** begin Passage to read **

Fully Automated Stocks Trading

qlai · Jun 15, 2020

guru said:
but they're very realistic real-time paper trades
More...

Does this mean you are getting real time market data for all stocks? What about options market data?

Same Lazy Element · Jun 15, 2020

Very exciting.
- what do you think are the median market cap and ADV among your traded names?
- what is your pnl/tradeval and do you think that correlates with ADV or market cap?

guru · Jun 15, 2020

qlai said:
Does this mean you are getting real time market data for all stocks? What about options market data?
More...

Yes, I’m getting real-time market data for all stocks, but not for options.
It actually would be too much data to process all the options in real-time, so I’m testing them with eod data, but I’m able to estimate the price I’d want to pay for some option combos and can place orders that may go through at any time during the day. Basically trying to scalp them, or at least get a decent price.

ValeryN · Jun 15, 2020

Wow, so many questions in just under 24 hours!

I didn't expect that at all.

After replying to the last one I'll try to sit down and write a first piece on something valuable about automated trading and mechanical strategies, as initially intended.

Same Lazy Element said:
Very exciting.
- what do you think are the median market cap and ADV among your traded names?
- what is your pnl/tradeval and do you think that correlates with ADV or market cap?
More...

** end Passage to read **
** begin Dataset entries **

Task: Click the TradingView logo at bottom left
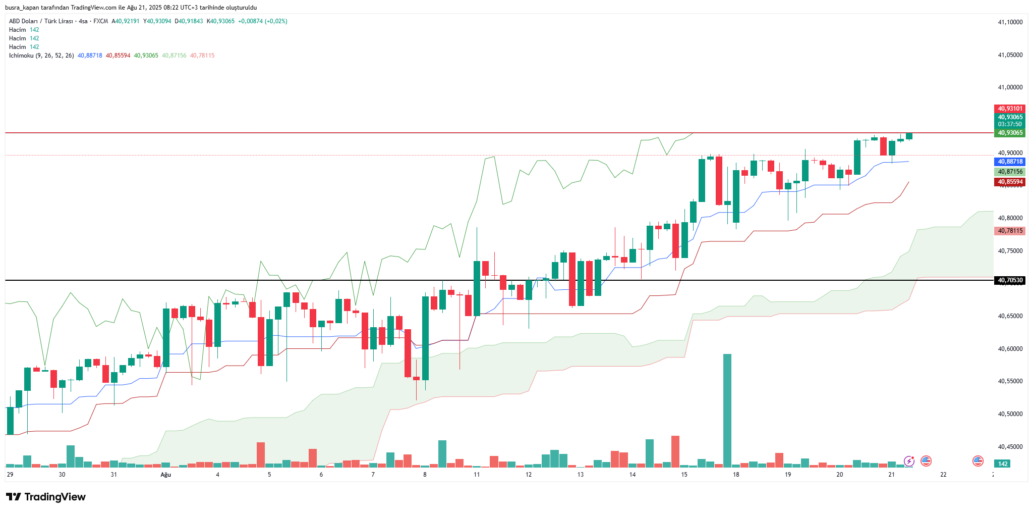pos(46,497)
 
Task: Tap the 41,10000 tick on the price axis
pos(1010,22)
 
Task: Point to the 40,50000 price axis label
pos(1010,414)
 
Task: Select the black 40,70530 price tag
pos(1010,280)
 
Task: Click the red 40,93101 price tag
pos(1010,109)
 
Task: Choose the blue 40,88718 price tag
pos(1010,162)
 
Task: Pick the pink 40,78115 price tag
pos(1010,231)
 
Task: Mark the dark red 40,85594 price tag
pos(1010,182)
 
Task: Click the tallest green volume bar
pos(727,409)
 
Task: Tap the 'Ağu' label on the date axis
pos(165,475)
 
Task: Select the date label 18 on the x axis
pos(736,475)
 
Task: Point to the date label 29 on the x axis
pos(10,475)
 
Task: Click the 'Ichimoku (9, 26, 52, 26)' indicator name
pos(41,56)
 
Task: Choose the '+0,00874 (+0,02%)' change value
pos(262,21)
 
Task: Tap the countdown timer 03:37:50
pos(1010,124)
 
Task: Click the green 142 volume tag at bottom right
pos(1003,464)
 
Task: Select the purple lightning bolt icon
pos(909,461)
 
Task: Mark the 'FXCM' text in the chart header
pos(100,21)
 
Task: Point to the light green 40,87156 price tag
pos(1010,172)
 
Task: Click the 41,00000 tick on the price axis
pos(1010,87)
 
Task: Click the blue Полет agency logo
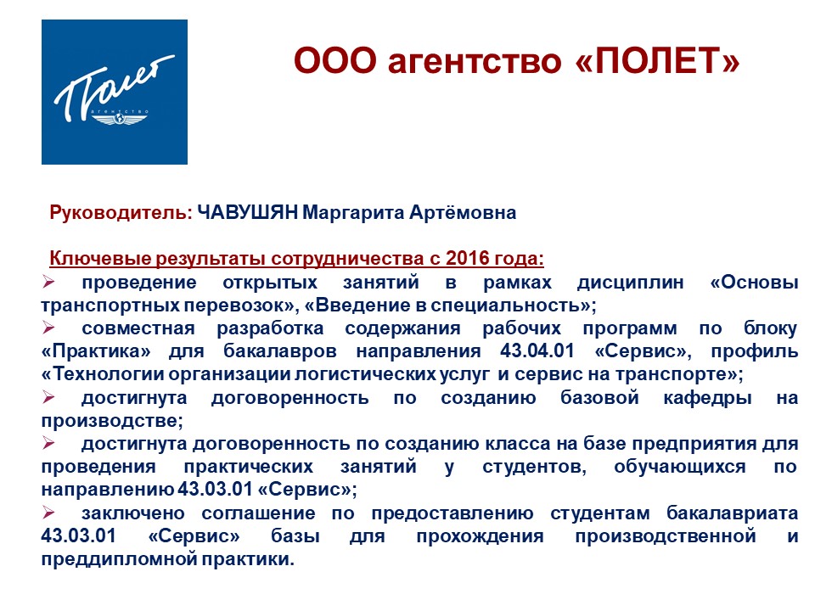tap(115, 92)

** end Dataset entries **

▶ _The problem_
Reproduce the automated stock trading thread word for word, from its first line to its last. Rely only on the automated stock trading thread, not on the listing.

▶ _Exercise response_
Fully Automated Stocks Trading

qlai · Jun 15, 2020

guru said:
but they're very realistic real-time paper trades
More...

Does this mean you are getting real time market data for all stocks? What about options market data?

Same Lazy Element · Jun 15, 2020

Very exciting.
- what do you think are the median market cap and ADV among your traded names?
- what is your pnl/tradeval and do you think that correlates with ADV or market cap?

guru · Jun 15, 2020

qlai said:
Does this mean you are getting real time market data for all stocks? What about options market data?
More...

Yes, I’m getting real-time market data for all stocks, but not for options.
It actually would be too much data to process all the options in real-time, so I’m testing them with eod data, but I’m able to estimate the price I’d want to pay for some option combos and can place orders that may go through at any time during the day. Basically trying to scalp them, or at least get a decent price.

ValeryN · Jun 15, 2020

Wow, so many questions in just under 24 hours!

I didn't expect that at all.

After replying to the last one I'll try to sit down and write a first piece on something valuable about automated trading and mechanical strategies, as initially intended.

Same Lazy Element said:
Very exciting.
- what do you think are the median market cap and ADV among your traded names?
- what is your pnl/tradeval and do you think that correlates with ADV or market cap?
More...